By Nwabuisi Chizaram
_Agentic AI Developer Certification Program | Module 1 Project
Every day, professionals, students, and researchers drown in PDFs, academic papers, manuals, policy documents, reports. Buried within these documents are answers we seek, yet we often lack the time or patience to dig through 50+ pages of dense information. I found myself asking:
_“What if we could just talk to a document as easily as we talk to ChatGPT and get accurate, contextual answers sourced directly from the text?”
That question led me to build the AskYourPDF RAG Assistant — an intelligent document Q&A system that allows users to upload any PDF and instantly ask questions in natural language. Powered by LangChain, FAISS, and OpenAI’s GPT-4, and wrapped in a clean Streamlit interface, the assistant was my first submission for the Agentic AI Developer Certification Program by Ready Tensor.
What follows is the story of how I built it from idea to deployment.
Large Language Models (LLMs) like GPT-4 are undeniably powerful.
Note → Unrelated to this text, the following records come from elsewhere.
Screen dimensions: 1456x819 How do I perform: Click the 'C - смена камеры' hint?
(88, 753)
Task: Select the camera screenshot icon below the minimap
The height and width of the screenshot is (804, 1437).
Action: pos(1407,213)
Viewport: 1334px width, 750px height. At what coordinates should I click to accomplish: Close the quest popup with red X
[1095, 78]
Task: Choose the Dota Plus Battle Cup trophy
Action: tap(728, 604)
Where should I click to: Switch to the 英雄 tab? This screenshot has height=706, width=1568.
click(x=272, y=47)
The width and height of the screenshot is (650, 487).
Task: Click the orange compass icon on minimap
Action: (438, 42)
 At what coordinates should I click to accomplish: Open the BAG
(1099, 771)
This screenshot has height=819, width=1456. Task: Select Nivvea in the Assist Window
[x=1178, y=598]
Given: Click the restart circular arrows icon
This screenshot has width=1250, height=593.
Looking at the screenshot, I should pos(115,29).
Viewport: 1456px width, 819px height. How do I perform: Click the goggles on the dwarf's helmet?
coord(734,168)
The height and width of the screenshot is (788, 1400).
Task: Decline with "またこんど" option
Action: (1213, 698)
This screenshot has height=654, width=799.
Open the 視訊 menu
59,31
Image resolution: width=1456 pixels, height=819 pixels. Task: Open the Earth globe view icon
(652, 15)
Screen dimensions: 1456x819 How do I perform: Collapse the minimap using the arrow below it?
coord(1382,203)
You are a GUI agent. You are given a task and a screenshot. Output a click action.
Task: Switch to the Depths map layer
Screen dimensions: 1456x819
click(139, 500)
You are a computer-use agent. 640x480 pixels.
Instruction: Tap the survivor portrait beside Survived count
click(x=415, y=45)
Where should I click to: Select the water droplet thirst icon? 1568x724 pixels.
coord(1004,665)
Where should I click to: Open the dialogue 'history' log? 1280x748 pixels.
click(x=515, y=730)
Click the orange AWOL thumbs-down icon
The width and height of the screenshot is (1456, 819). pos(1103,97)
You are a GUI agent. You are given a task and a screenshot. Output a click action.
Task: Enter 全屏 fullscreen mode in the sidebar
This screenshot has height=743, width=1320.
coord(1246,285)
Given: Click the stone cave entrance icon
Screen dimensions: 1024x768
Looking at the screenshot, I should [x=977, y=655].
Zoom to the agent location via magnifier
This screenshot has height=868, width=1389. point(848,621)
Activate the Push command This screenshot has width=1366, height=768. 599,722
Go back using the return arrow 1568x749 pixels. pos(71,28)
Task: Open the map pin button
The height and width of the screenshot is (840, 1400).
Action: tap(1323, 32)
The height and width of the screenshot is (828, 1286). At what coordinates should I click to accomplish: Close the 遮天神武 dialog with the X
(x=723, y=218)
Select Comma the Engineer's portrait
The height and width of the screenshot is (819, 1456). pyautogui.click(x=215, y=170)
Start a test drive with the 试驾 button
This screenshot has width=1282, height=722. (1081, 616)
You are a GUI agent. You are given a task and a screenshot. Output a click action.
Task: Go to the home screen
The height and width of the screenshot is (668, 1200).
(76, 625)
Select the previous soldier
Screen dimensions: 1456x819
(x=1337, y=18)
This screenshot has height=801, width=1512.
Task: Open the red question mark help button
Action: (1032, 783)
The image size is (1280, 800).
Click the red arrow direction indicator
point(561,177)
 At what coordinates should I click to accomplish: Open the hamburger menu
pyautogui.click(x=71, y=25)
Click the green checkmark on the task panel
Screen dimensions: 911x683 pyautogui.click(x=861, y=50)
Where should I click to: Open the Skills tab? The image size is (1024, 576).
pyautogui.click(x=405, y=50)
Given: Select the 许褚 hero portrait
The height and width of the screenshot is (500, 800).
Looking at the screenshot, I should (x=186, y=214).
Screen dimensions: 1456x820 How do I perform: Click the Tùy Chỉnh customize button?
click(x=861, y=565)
They can reason, summarize, and answer questions with remarkable fluency. But they suffer from one major drawback: they don’t “know” your documents unless those documents are explicitly included in the prompt or training data. That’s a problem if you're trying to query a niche report, a company manual, or a recent academic article.
This is where Retrieval-Augmented Generation (RAG) comes in. Instead of relying solely on a pre-trained model, RAG enhances LLMs by retrieving relevant text snippets from external sources — like your uploaded PDF — and appending them as context before the LLM generates a response. It’s like giving GPT-4 glasses to actually read your document before answering.
The goal of my project was to make this power accessible to everyone — no coding skills required.
I started by mapping the user journey: someone uploads a PDF, types a question, and gets an answer with citations. Simple in theory, but behind the scenes, there were several moving parts to orchestrate. I chose tools that would let me build fast, iterate faster, and scale gracefully:
Once a user uploads a PDF, the assistant begins by extracting the raw text using PyMuPDF. That text is then broken down into coherent chunks using LangChain’s RecursiveCharacterTextSplitter
, which ensures semantic meaning is preserved across each segment.
Each chunk is passed through OpenAI’s Embedding API and transformed into a vector — a numerical representation of its semantic meaning. These vectors are stored in a FAISS index, enabling lightning-fast similarity search.
When a user submits a question, the system performs a vector similarity search to identify the most relevant chunks from the document. These retrieved segments, along with the question, are then passed into a LangChain QA chain, which wraps GPT-4 with a prompt that encourages grounded, referenceable answers.
Finally, the result is displayed in the Streamlit interface — complete with citations pointing to the exact document snippets used for the answer.
To test the assistant, I uploaded the foundational NLP paper “Attention Is All You Need”. I asked it questions like:
“What is the purpose of positional encoding in transformers?”
“How does the model handle long-range dependencies?”
The assistant answered clearly, referencing the appropriate section of the paper. That was the moment I realized the power of this tool.
Here are other real-world scenarios I envision:
One of the early challenges I faced was tuning the chunk size and overlap. Small chunks lacked context; large chunks diluted relevance. After experimentation, I found a balanced configuration that preserved semantic integrity while optimizing retrieval quality.
Another key lesson was handling out-of-scope questions. Initially, GPT-4 would hallucinate confidently if no relevant content was found. I addressed this by refining the system prompt to instruct the model to admit uncertainty if no answer could be found — drastically improving trust.
I also had to ensure API security. During development, .env
files managed local secrets, while in production, I used Streamlit Secrets Manager, keeping credentials hidden and the app secure.
Unlike generic AI chat tools, this assistant is context-aware and document-grounded. It doesn’t just generate an answer — it shows exactly where the answer came from. This is critical for knowledge workers, researchers, and students who demand transparency and trust.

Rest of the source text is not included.